There is an old Salvation Army song that has carried countless soldiers of the cross through exactly this kind of moment. It begins with an honest acknowledgment of what following Jesus can cost:
If crosses come, if it should cost me dearly,
To be the servant of my Servant Lord,
If darkness falls around the path of duty,
And men despise the Saviour I’ve adored —
And then it rises into a declaration that is less a feeling and more a choice:
I’ll not turn back, whatever it may cost,
I’m called to live, to love, and save the lost.
That is the posture Jesus is calling us into. Not the posture of someone who has no grief, no pull, no weight to carry. But the posture of someone who has counted the cost — who knows the crosses may come, who knows the darkness may fall, who knows that saying yes to Jesus may mean saying a painful goodbye to people and things they love — and has decided, by the grace of God: I will not turn back.
Lot’s wife never made that declaration. She walked away from Sodom, but she never declared herself done with it. And so when the moment of testing came, her heart had nowhere to go but backward.

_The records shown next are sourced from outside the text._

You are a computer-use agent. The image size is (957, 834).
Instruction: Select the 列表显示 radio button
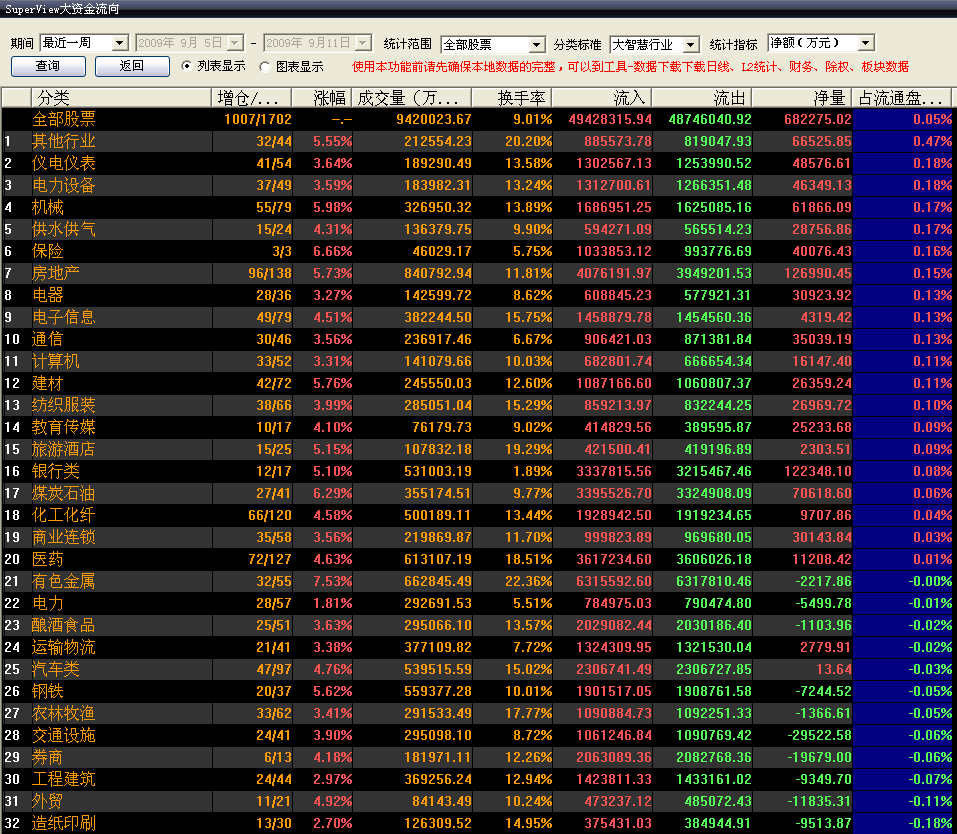click(187, 67)
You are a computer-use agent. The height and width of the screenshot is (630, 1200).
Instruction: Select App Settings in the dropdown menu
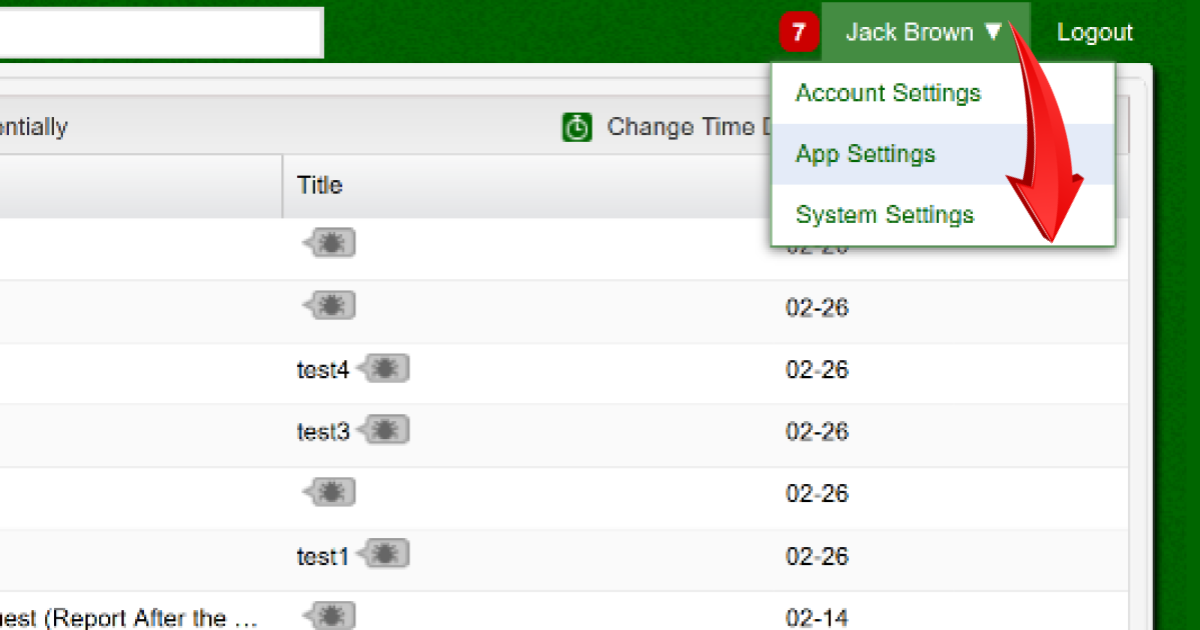(865, 154)
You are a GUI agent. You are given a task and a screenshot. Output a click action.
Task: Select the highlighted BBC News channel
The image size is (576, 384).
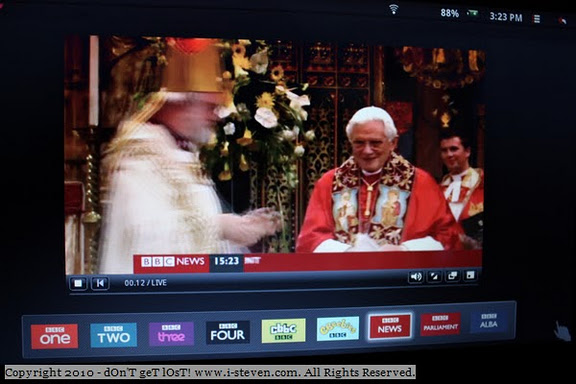coord(390,326)
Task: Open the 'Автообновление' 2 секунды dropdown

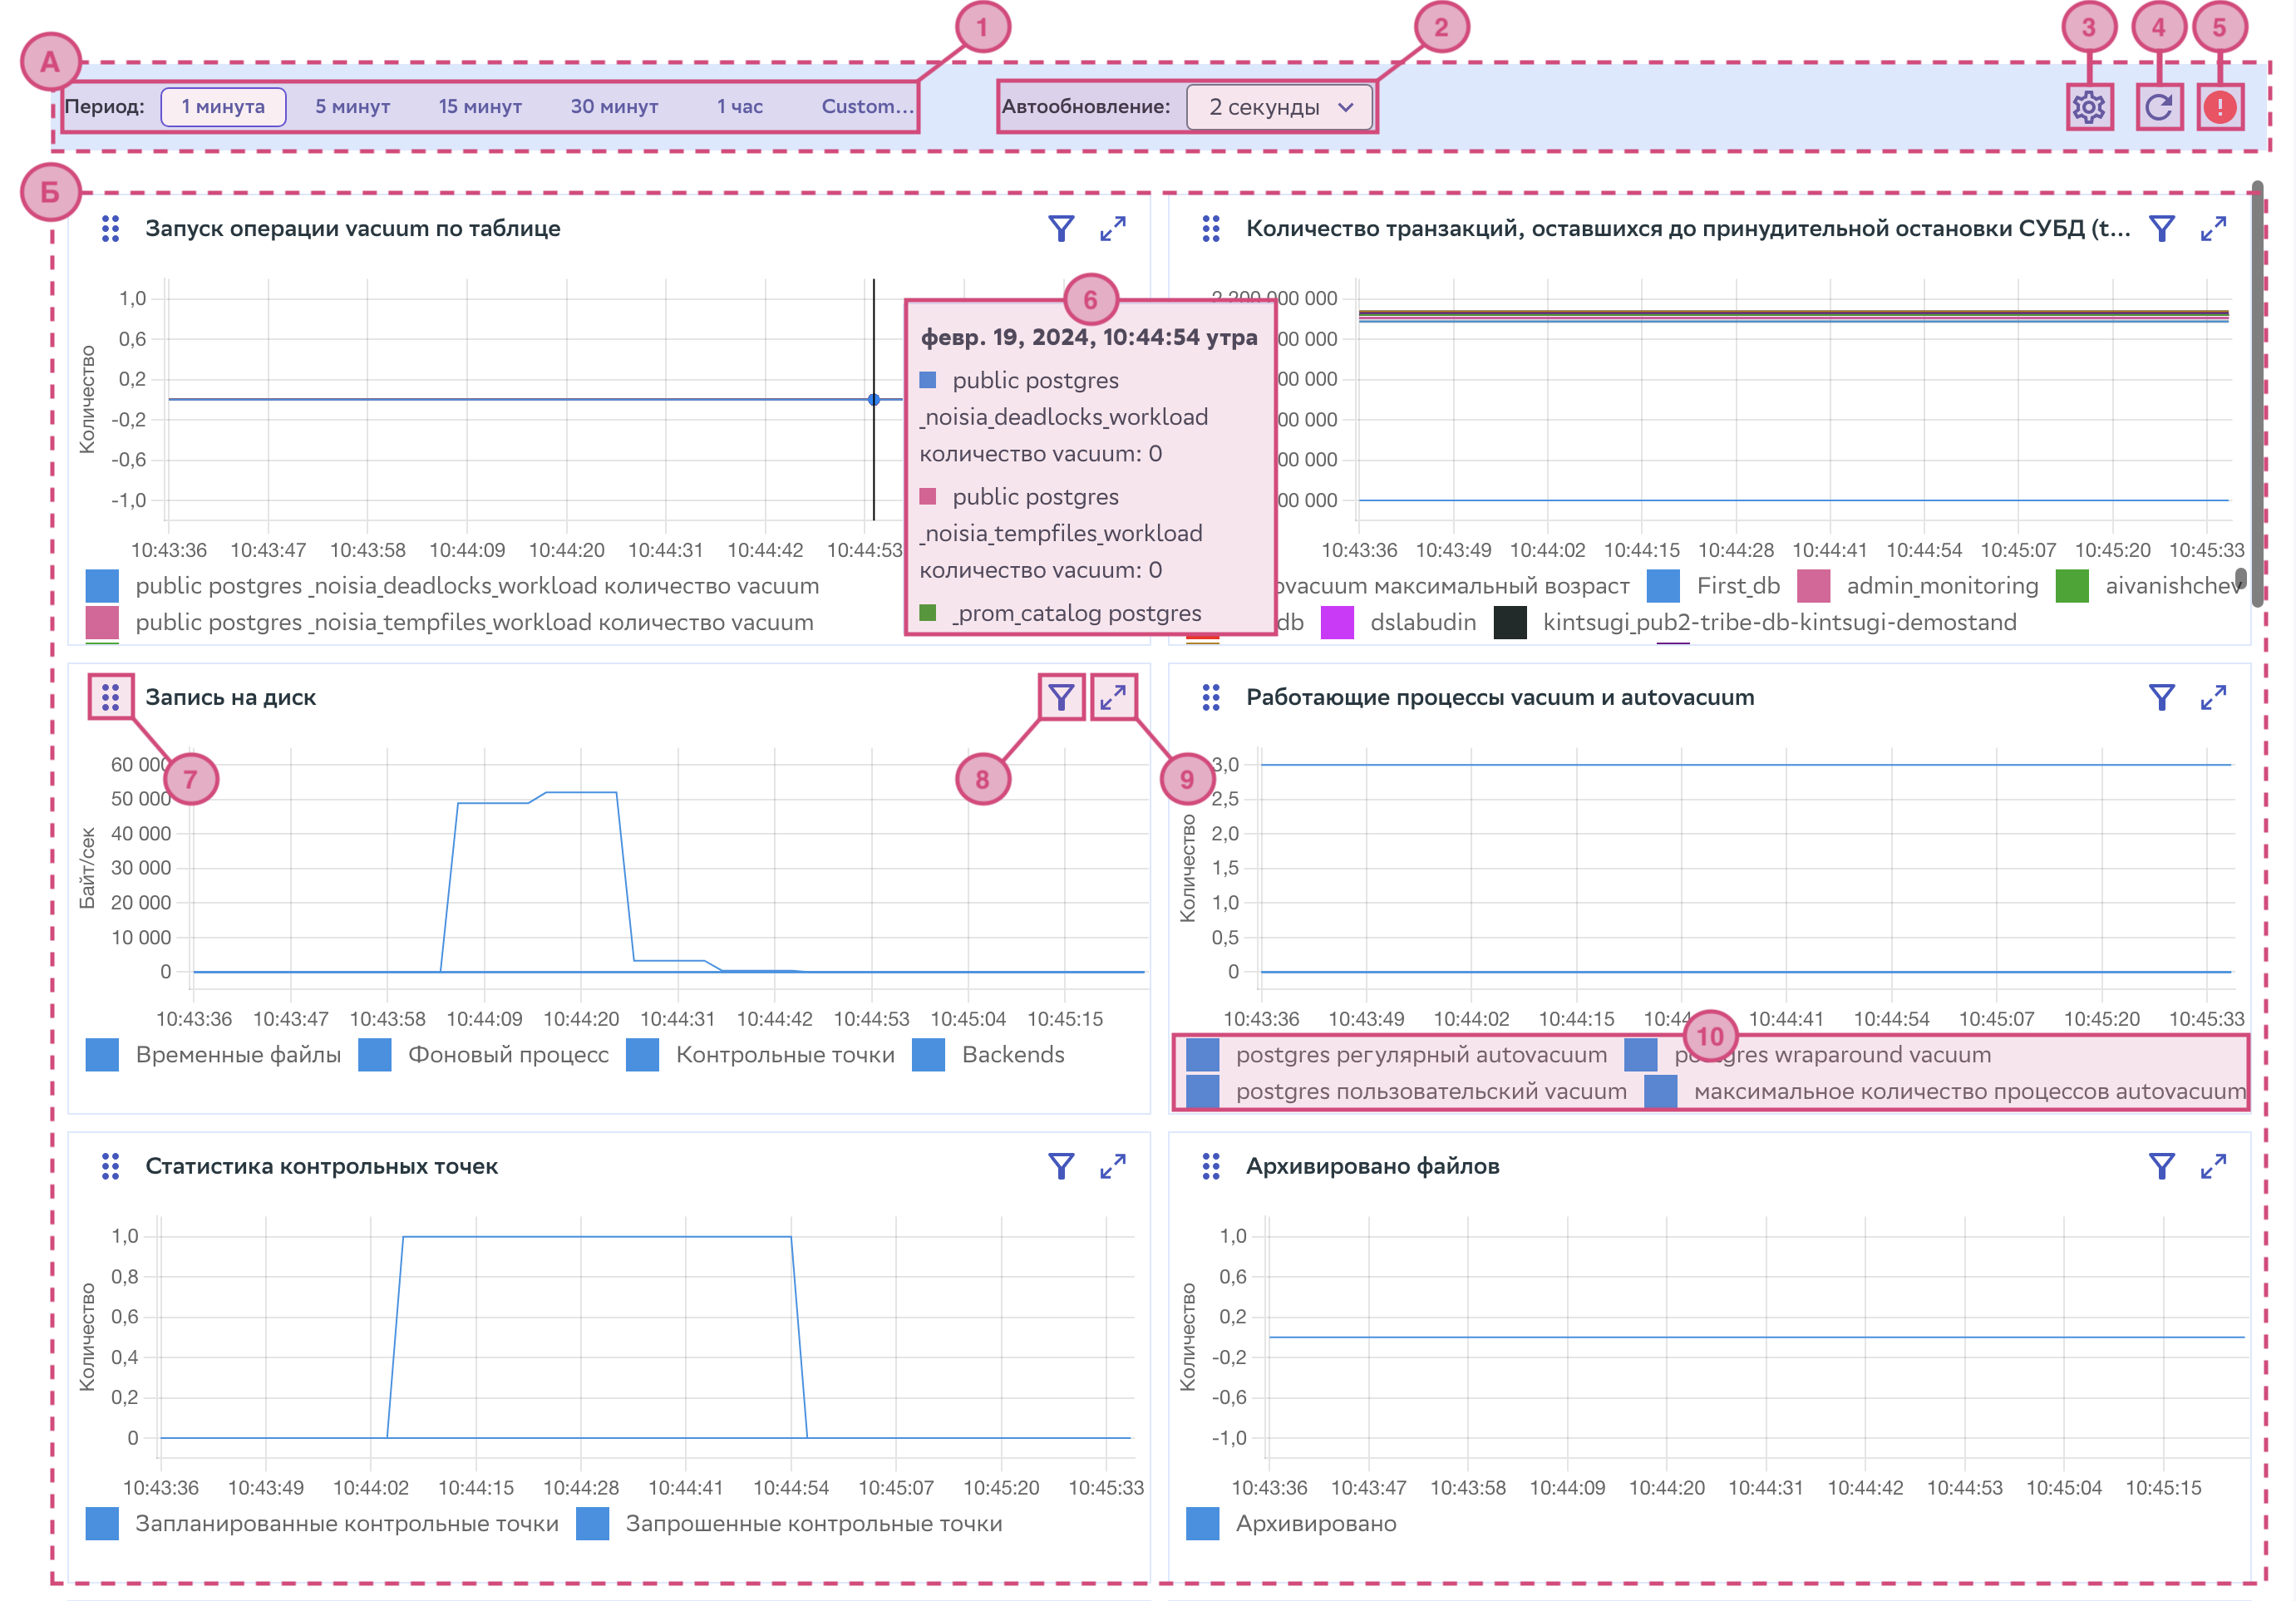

The song invites us to make that declaration before the moment of testing arrives. To settle it now, in the quiet, so that when the fire falls and everything in us wants to turn and look — we have already answered the question.
I’ll not turn back.
Not because the road is easy. Not because it won’t cost us. But because the One who is ahead of us is worth more than everything we are leaving behind.
• What does your “Sodom” represent — what are you still sneaking backward glances at?
• Is there a person you love — a spouse, a child, a parent — whose opinion or approval has quietly become more important to you than God’s? What would it look like to reorder that?
• In what area of your life are you clinging so tightly that your hands are closed to what God wants to give?
• Have you already looked back and paid a price for it? What would genuine repentance look like for you today — not guilt, but a turning?
• What would it look like today to take one practical step forward instead of one look back?
• Who around you needs to hear the mercy in this warning? Who is still standing at the edge of what God has already called them out of?
The pillar of salt still stands as a monument — not only to what Lot’s wife lost,
but to what God was trying to give her.
Don’t let your life become a monument to what you wouldn’t let go.
And if it already has — come back.
Repent.
He is running toward you. Release it. Walk forward. The Kingdom is ahead.